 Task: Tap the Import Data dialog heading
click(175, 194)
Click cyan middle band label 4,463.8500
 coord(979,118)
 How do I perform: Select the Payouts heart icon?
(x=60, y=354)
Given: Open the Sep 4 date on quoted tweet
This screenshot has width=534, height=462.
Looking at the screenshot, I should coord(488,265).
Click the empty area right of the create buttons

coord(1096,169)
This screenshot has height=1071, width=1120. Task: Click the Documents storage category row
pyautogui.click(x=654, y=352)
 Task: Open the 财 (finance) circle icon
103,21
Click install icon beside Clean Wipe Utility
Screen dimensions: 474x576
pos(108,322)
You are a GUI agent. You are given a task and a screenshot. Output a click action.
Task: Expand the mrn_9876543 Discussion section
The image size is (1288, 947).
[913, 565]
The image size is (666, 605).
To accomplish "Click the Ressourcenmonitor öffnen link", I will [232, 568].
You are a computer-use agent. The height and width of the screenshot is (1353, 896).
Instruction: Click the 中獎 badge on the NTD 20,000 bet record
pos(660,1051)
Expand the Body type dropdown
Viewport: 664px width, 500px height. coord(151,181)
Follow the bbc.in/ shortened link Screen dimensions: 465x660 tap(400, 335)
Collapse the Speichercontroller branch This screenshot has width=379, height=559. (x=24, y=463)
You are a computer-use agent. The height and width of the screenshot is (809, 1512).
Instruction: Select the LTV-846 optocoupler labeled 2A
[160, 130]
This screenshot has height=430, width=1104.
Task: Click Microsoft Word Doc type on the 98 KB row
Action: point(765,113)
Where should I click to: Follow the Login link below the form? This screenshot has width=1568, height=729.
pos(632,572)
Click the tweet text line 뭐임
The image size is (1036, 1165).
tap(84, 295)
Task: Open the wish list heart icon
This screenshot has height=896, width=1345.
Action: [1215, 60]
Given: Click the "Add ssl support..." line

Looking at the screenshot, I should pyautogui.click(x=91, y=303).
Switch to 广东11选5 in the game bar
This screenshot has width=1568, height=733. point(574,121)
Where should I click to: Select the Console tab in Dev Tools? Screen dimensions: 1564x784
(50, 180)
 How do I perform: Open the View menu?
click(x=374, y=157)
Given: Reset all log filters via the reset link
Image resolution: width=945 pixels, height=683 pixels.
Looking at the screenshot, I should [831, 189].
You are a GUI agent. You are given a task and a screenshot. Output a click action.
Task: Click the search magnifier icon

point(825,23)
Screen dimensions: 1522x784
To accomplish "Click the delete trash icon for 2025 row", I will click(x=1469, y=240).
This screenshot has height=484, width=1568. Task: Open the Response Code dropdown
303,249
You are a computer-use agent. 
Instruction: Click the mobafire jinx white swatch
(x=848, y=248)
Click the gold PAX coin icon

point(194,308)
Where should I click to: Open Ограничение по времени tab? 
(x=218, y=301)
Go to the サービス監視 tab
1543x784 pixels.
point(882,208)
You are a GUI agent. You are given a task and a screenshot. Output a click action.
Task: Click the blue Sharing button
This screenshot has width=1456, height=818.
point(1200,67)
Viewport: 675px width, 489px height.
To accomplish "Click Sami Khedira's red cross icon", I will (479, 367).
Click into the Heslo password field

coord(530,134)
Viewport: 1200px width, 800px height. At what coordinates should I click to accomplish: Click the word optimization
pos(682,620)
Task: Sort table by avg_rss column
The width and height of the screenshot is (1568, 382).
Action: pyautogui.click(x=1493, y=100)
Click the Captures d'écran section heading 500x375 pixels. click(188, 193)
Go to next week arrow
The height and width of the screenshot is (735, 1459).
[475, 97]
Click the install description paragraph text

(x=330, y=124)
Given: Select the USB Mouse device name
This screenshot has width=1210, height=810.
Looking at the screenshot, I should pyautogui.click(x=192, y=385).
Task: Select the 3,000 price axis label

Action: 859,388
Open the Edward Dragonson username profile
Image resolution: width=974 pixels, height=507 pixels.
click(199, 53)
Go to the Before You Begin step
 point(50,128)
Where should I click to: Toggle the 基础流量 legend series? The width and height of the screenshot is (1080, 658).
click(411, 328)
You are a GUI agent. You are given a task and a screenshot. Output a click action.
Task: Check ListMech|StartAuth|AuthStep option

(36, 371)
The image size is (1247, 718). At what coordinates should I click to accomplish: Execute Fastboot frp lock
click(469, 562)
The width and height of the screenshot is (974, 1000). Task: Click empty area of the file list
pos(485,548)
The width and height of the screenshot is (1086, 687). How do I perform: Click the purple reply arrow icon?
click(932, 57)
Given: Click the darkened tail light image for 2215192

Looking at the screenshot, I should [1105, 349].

——————————

## Problem description
Select and copy every line from the records that includes the word "tweet".

## Answer section
Given: Open the Sep 4 date on quoted tweet
Click the tweet text line 뭐임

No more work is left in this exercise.